__What you are asked to do__: Copy the lines exactly as they appear, starting with the first line of the records and ending with the line that contains "This screenshot has width=1368, height=764.".

__Records shown__:
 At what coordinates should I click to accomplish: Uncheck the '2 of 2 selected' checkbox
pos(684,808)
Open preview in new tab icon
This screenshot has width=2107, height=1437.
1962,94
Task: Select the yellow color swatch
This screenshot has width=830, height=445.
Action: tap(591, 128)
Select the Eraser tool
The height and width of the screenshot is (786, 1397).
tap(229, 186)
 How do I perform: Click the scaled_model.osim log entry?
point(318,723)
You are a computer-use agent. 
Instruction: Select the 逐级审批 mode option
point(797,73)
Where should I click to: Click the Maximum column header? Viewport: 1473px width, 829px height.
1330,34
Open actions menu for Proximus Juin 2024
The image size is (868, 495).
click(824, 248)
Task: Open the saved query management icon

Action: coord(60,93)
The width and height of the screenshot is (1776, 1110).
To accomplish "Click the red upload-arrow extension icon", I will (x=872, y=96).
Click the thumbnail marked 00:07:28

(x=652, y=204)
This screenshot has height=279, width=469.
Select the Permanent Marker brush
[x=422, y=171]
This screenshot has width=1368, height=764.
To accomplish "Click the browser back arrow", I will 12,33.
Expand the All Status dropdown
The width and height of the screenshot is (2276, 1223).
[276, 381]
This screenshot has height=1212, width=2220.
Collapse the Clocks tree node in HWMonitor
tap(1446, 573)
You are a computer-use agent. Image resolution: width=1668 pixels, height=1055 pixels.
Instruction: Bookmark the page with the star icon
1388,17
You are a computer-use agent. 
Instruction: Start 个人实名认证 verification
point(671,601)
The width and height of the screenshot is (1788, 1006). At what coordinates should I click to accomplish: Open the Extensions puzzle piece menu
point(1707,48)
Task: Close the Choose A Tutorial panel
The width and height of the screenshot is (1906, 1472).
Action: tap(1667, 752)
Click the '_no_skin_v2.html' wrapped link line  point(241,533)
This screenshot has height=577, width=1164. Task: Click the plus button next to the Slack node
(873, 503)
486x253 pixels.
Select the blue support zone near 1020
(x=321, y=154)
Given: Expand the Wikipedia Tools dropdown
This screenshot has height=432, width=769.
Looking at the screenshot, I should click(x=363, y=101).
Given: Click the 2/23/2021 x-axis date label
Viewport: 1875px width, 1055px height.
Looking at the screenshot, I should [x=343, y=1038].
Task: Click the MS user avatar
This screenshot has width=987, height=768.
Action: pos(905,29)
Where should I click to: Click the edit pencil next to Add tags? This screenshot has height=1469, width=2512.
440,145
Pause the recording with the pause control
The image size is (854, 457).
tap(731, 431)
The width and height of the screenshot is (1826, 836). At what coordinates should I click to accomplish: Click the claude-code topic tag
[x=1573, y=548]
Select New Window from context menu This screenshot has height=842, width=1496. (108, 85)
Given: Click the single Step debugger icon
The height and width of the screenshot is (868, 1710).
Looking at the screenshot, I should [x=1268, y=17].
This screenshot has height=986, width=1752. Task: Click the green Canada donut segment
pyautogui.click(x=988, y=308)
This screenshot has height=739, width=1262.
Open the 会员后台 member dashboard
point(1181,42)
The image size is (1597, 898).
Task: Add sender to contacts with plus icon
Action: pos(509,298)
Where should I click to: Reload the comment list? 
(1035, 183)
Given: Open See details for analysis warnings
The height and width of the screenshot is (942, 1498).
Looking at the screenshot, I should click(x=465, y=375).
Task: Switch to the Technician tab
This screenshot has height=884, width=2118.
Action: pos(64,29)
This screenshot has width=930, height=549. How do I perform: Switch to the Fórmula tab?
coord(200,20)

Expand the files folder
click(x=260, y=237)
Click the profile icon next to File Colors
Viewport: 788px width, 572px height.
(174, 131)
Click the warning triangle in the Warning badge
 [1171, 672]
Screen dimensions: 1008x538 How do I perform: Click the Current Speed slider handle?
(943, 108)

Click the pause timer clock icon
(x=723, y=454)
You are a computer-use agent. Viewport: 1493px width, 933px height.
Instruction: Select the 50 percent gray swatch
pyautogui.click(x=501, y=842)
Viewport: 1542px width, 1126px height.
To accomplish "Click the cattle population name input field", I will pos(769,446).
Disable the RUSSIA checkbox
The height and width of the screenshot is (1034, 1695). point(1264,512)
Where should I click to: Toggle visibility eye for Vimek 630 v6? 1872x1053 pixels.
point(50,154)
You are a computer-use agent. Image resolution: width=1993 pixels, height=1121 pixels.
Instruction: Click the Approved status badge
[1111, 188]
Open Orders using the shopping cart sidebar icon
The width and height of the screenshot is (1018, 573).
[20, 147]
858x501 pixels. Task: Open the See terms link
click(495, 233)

__Answer for the task__:
 At what coordinates should I click to accomplish: Uncheck the '2 of 2 selected' checkbox
pos(684,808)
Open preview in new tab icon
This screenshot has width=2107, height=1437.
1962,94
Task: Select the yellow color swatch
This screenshot has width=830, height=445.
Action: tap(591, 128)
Select the Eraser tool
The height and width of the screenshot is (786, 1397).
tap(229, 186)
 How do I perform: Click the scaled_model.osim log entry?
point(318,723)
You are a computer-use agent. 
Instruction: Select the 逐级审批 mode option
point(797,73)
Where should I click to: Click the Maximum column header? Viewport: 1473px width, 829px height.
1330,34
Open actions menu for Proximus Juin 2024
The image size is (868, 495).
click(824, 248)
Task: Open the saved query management icon

Action: coord(60,93)
The width and height of the screenshot is (1776, 1110).
To accomplish "Click the red upload-arrow extension icon", I will (x=872, y=96).
Click the thumbnail marked 00:07:28

(x=652, y=204)
This screenshot has height=279, width=469.
Select the Permanent Marker brush
[x=422, y=171]
This screenshot has width=1368, height=764.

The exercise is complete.